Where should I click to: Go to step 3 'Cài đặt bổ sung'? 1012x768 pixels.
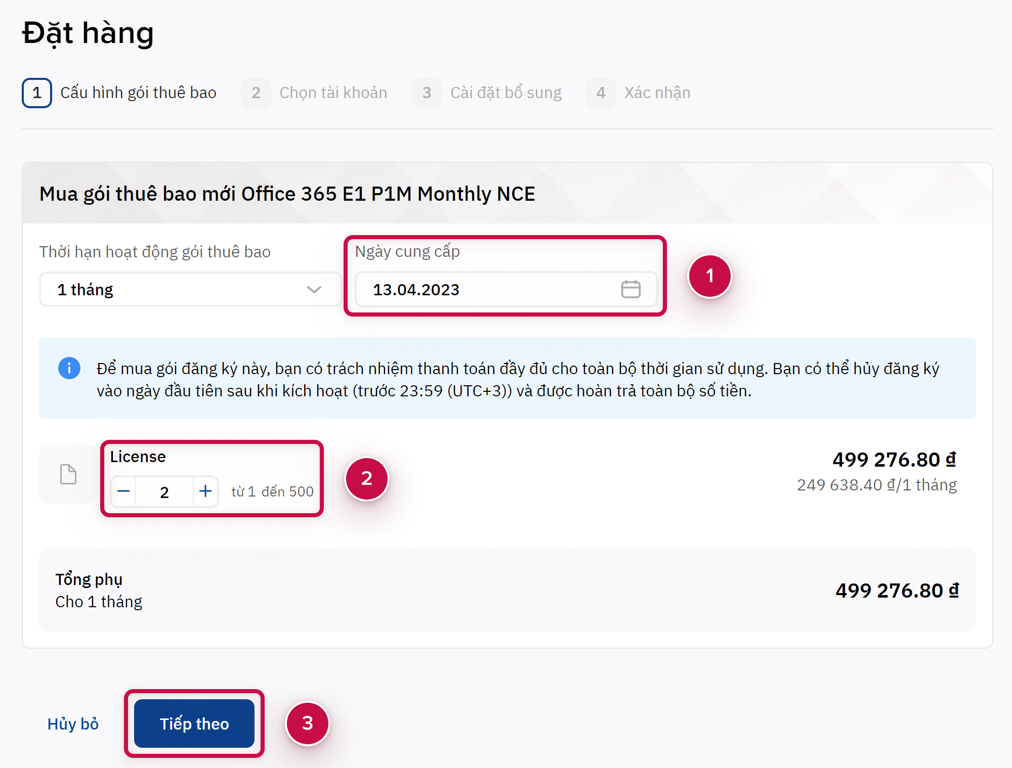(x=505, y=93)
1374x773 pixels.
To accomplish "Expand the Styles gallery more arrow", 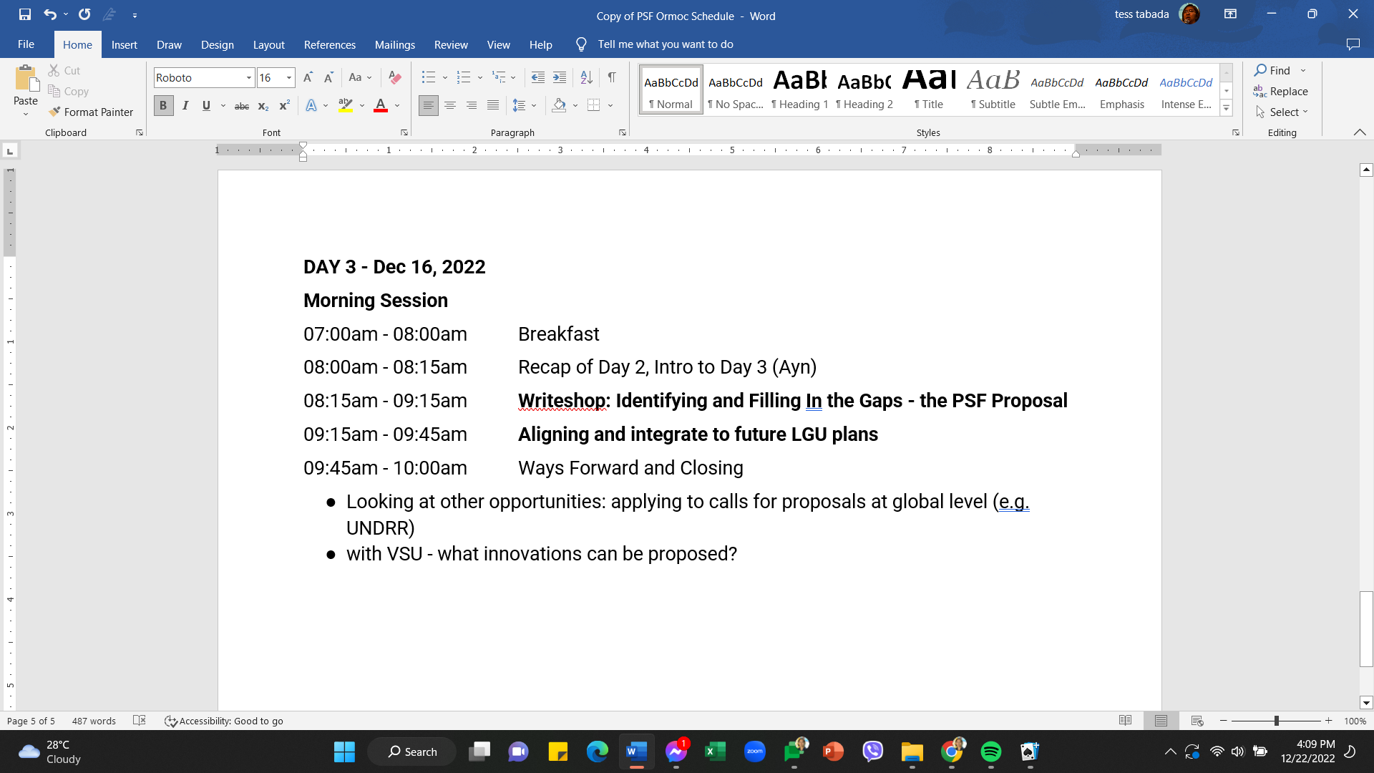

○ ○ ○ ○ ○

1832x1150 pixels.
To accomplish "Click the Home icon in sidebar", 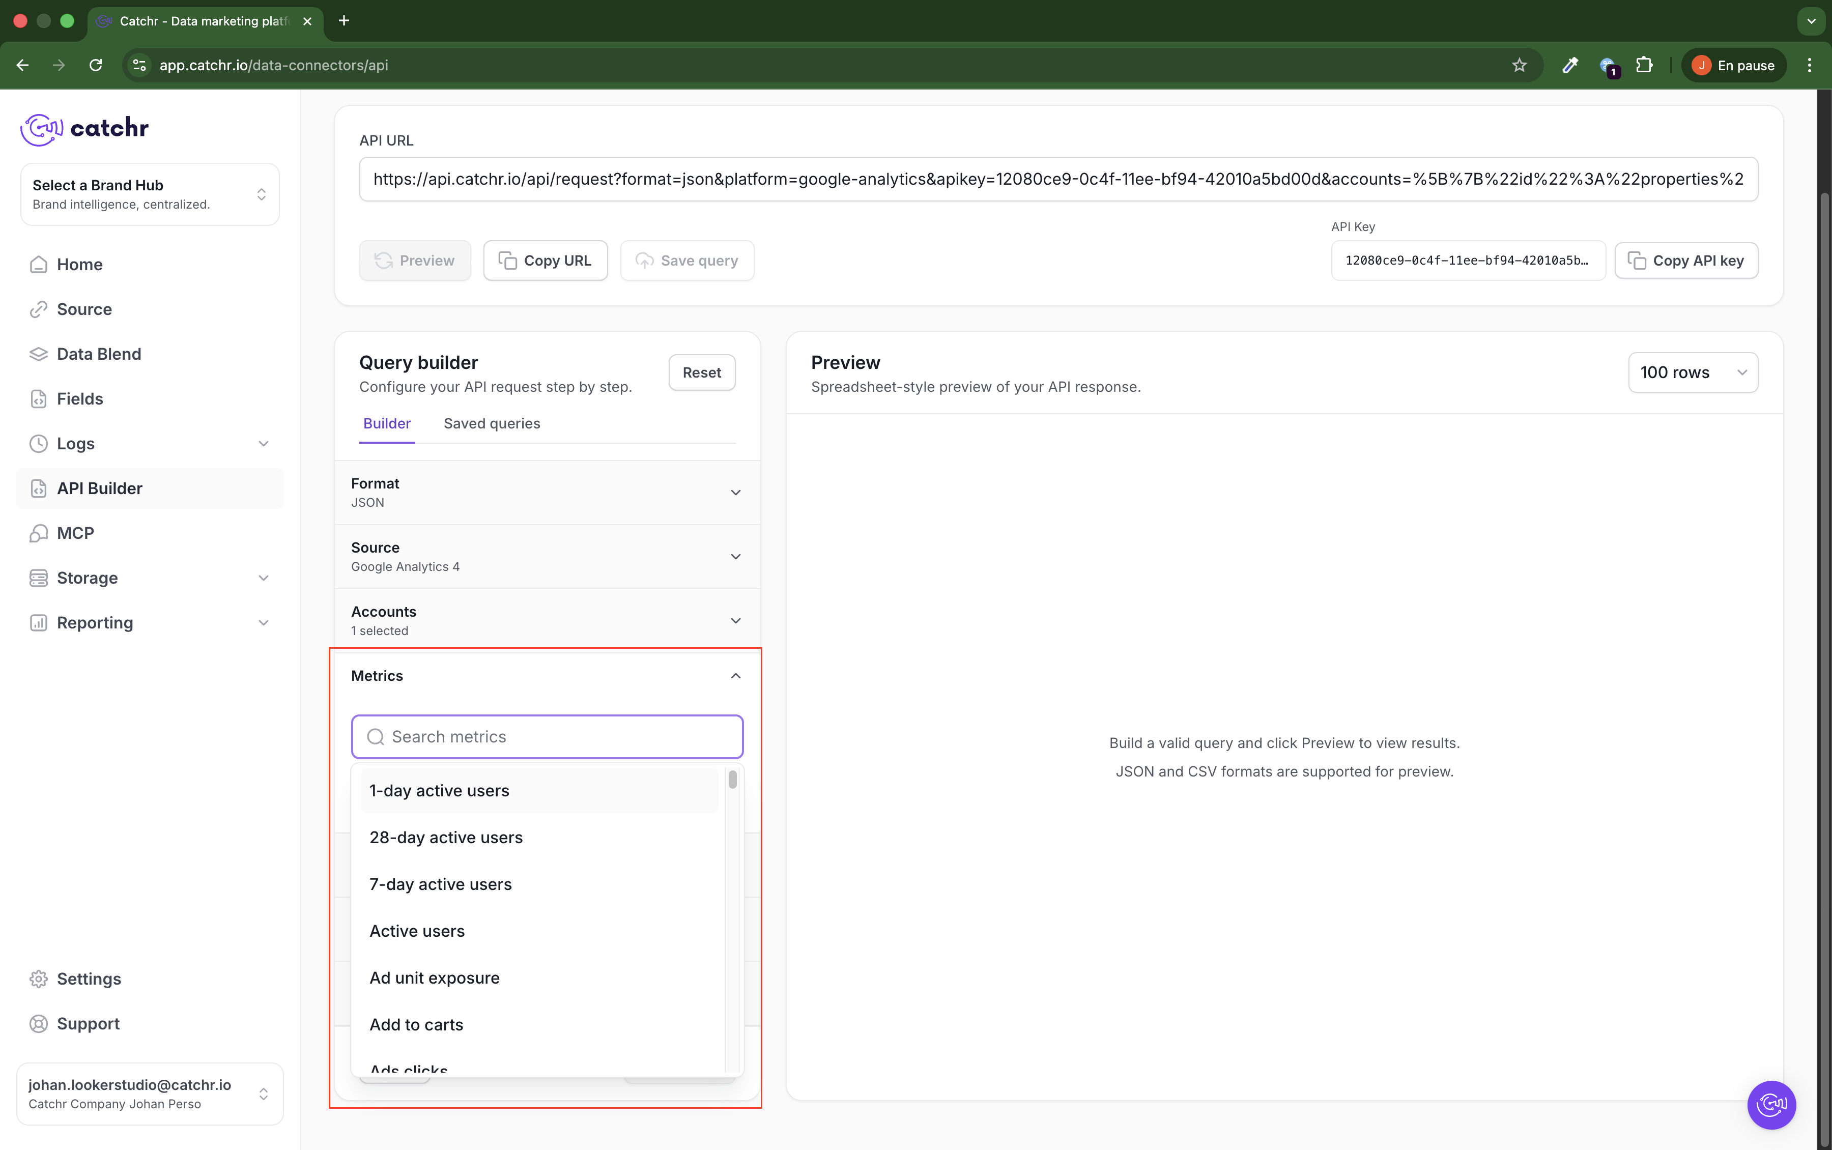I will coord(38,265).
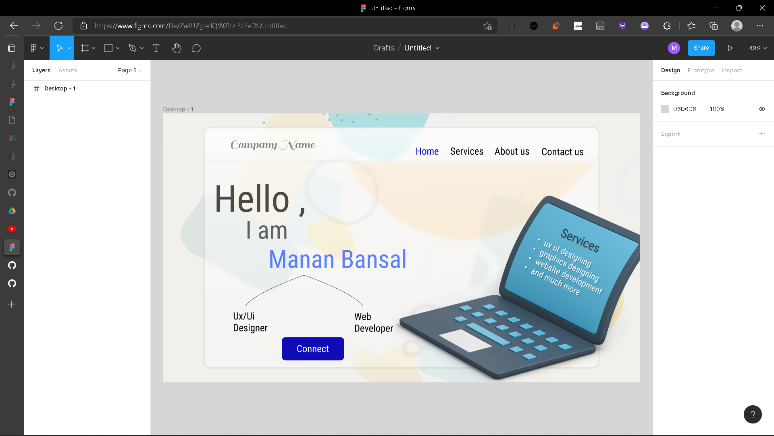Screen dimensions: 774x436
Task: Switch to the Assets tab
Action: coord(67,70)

○ ○ ○ ○ ○

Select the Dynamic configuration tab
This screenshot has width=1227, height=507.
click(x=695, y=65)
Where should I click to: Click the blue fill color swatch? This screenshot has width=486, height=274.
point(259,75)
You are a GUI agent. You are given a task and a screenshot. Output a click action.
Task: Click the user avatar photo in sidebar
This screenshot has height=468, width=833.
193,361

○ ○ ○ ○ ○

■ REQUIRED WORK ■
Reproduce the entries exactly, from the line with "Where should I click to: Go" to the line with "the Styles gallery", both lines included, keeping no pictures.

■ REPLY ■
Where should I click to: Go to step 3 'Cài đặt bổ sung'? 1012x768 pixels.
(x=505, y=93)
1374x773 pixels.
To accomplish "Expand the Styles gallery more arrow", 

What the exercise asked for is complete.